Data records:
Start of Block
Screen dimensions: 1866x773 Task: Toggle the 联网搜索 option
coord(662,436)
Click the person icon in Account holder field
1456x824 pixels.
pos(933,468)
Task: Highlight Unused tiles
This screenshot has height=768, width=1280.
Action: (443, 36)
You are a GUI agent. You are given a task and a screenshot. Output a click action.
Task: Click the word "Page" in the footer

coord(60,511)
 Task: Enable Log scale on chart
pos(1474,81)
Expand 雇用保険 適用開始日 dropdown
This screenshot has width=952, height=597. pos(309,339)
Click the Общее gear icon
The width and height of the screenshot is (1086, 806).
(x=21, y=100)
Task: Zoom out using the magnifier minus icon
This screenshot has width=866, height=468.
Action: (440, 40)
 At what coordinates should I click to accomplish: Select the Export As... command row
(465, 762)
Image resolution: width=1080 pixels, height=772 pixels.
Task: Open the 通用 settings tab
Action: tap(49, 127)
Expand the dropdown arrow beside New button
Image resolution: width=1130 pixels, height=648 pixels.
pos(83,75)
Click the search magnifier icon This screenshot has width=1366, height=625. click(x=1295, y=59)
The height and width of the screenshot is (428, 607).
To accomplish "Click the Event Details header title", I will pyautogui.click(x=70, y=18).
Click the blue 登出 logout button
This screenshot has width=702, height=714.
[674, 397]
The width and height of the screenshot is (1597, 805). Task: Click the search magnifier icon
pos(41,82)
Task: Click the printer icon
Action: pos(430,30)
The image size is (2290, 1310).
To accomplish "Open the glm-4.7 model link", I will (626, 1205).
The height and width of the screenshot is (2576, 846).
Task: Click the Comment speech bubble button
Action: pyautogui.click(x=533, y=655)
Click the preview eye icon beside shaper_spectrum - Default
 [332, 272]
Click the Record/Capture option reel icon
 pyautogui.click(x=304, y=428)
End of Block
YOUR ASSIGNMENT: Output every record above exactly as it was given.

EXERCISE RESPONSE:
Screen dimensions: 1866x773 Task: Toggle the 联网搜索 option
coord(662,436)
Click the person icon in Account holder field
1456x824 pixels.
pos(933,468)
Task: Highlight Unused tiles
This screenshot has height=768, width=1280.
Action: (443, 36)
You are a GUI agent. You are given a task and a screenshot. Output a click action.
Task: Click the word "Page" in the footer

coord(60,511)
 Task: Enable Log scale on chart
pos(1474,81)
Expand 雇用保険 適用開始日 dropdown
This screenshot has width=952, height=597. pos(309,339)
Click the Общее gear icon
The width and height of the screenshot is (1086, 806).
(x=21, y=100)
Task: Zoom out using the magnifier minus icon
This screenshot has width=866, height=468.
Action: (440, 40)
 At what coordinates should I click to accomplish: Select the Export As... command row
(465, 762)
Image resolution: width=1080 pixels, height=772 pixels.
Task: Open the 通用 settings tab
Action: tap(49, 127)
Expand the dropdown arrow beside New button
Image resolution: width=1130 pixels, height=648 pixels.
pos(83,75)
Click the search magnifier icon This screenshot has width=1366, height=625. click(x=1295, y=59)
The height and width of the screenshot is (428, 607).
To accomplish "Click the Event Details header title", I will pyautogui.click(x=70, y=18).
Click the blue 登出 logout button
This screenshot has width=702, height=714.
[674, 397]
The width and height of the screenshot is (1597, 805). Task: Click the search magnifier icon
pos(41,82)
Task: Click the printer icon
Action: pos(430,30)
The image size is (2290, 1310).
To accomplish "Open the glm-4.7 model link", I will (626, 1205).
The height and width of the screenshot is (2576, 846).
Task: Click the Comment speech bubble button
Action: pyautogui.click(x=533, y=655)
Click the preview eye icon beside shaper_spectrum - Default
 [332, 272]
Click the Record/Capture option reel icon
 pyautogui.click(x=304, y=428)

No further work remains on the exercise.